Только тебе побороться со мной недосужно,
— Странно мечтая, стремишься ты к мукам,
Вот почему я с твоею душою так дружно,
Как отголосок со звуком".
— Вы говорили о победе плебса над духовностью. В советское время важнейшим "из всех искусств для нас", как выразился Ленин, стало кино, потом появился телевизор. Вам телевидение как-то помогает?
— Пытается. Показывая людям цветаевскую "Федру" и "Служанок" Жене, они пробивают эту тьму.
— Имеете в виду канал "Культура"?
— Я говорю о том, в чем принимаю участие. И я надеюсь, что получится снять наш последний спектакль — "Мелкий бес".
— Некоторые критики считают, что мэтры такого масштаба, как вы, не любят или не успевают готовить себе на смену преемников. Каково ваше отношение к этой теме? У вас есть такие ученики?
— Есть! И Дмитрий Бозин, и Игорь Неведров! И тому и другому я доверил ставить спектакли. Да, они изначально актеры, но я их учу режиссуре! Они могут это делать! Они уже лет по 20 со мной!
— Недавно обратил внимание, что в отдельные недели Бозин у вас играет почти каждый день, иногда по четыре дня подряд. Это гуманно?

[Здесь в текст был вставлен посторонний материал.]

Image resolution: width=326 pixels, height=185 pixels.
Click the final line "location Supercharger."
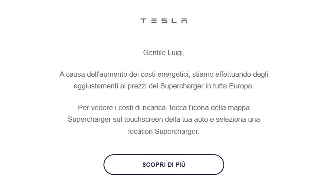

— Да! Диме надо набрать энергию небес. Про запас!
— И он не жалуется?
— Боже мой, какие жалобы! Вот они вчера приехали, десять дней играли в Сибири, и сегодня Бозин играет в "Саломее", а Игорь полетел в Вену играть Есенина в спектакле "Сергей и Айседора". В Сибири каждый вечер десять дней играли "Мастера и Маргариту". При переполненных залах. Ночью — переезд, и вечером — спектакль.
— Я так понимаю, что, делая из Бозина и Неведрова режиссеров, вы готовите себе замену. Но вот другие мэтры, похоже, этим не занимаются. Да и раньше, похоже, не озабочивались этим.
— Мало кто из великих мастеров, начиная с 1917 года, готовил себе замену. Таиров, Мейерхольд хотели, было, но не успели. А после них вообще никто не подготовил себе замену. Ни Завадский, ни Любимов, ни Эфрос.
— Почему?
— Их так контролировали, что они не смели вводить детей в мир философии смерти. Идеология была во главе угла: воспитать "партийного" человека, а уж потом — режиссера. И вот пока так воспитывали, мозги были испорчены.
— Но тут я поспорю с вами. Все-таки, несмотря на весь идеологический зажим, в советское время появились великие творцы, те же Любимов, Эфрос, вы и т.д.
— Да, но появлялись в противовес этому, вопреки этому! Вопреки!
— А сейчас, в последние годы?
— Нет! Плебс, деньги сейчас побеждают. Нет служения искусству.
— То есть болото — худшая атмосфера для рождения гениев?
— Совершенно верно!
— Думаю, прочтя это интервью, Александр Калягин проведет в СТД совещание на тему "Что делать?".
— Саша прекрасно понимает все происходящее, но даже ему повлиять на многие процессы глобально — сложно. Кстати, он собирается прийти к нам на "Мелкого беса".